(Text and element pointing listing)
********

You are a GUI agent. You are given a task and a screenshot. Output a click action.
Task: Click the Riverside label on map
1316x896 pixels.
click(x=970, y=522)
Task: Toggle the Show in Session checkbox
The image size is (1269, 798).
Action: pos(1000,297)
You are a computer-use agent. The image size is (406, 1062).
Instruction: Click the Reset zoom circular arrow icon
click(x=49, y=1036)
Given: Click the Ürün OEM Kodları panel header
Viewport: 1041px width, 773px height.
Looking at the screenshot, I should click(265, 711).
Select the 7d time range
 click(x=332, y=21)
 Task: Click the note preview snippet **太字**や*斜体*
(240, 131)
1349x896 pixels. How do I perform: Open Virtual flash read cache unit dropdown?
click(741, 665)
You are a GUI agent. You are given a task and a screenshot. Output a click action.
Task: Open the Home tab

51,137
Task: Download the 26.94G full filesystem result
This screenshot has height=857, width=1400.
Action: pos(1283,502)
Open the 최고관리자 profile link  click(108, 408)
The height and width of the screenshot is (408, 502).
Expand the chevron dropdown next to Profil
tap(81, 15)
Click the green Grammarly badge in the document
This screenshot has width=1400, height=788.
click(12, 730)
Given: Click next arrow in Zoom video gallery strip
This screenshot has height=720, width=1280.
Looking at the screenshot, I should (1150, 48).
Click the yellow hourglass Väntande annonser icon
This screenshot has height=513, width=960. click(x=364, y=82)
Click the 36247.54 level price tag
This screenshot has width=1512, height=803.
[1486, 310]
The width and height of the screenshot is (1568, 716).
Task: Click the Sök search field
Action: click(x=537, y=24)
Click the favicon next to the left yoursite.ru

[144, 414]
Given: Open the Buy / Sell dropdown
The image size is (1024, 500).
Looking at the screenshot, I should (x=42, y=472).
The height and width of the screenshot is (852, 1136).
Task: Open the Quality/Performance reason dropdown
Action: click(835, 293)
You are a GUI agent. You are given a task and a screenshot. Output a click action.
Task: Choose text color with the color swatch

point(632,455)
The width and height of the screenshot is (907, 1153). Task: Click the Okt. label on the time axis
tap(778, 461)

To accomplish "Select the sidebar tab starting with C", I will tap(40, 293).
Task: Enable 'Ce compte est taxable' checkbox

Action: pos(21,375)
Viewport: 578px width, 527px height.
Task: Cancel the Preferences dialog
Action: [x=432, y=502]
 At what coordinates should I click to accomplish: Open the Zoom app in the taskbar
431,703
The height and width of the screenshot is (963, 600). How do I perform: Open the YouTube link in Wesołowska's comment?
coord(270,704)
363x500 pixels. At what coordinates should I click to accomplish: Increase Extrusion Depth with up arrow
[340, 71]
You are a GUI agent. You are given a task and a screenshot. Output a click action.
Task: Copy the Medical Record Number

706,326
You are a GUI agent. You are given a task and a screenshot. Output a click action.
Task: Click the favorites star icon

********

• [The task]
Filter the listing above and copy out every line that contains the word "Select".

• [Worked solution]
Select the 7d time range
To accomplish "Select the sidebar tab starting with C", I will tap(40, 293).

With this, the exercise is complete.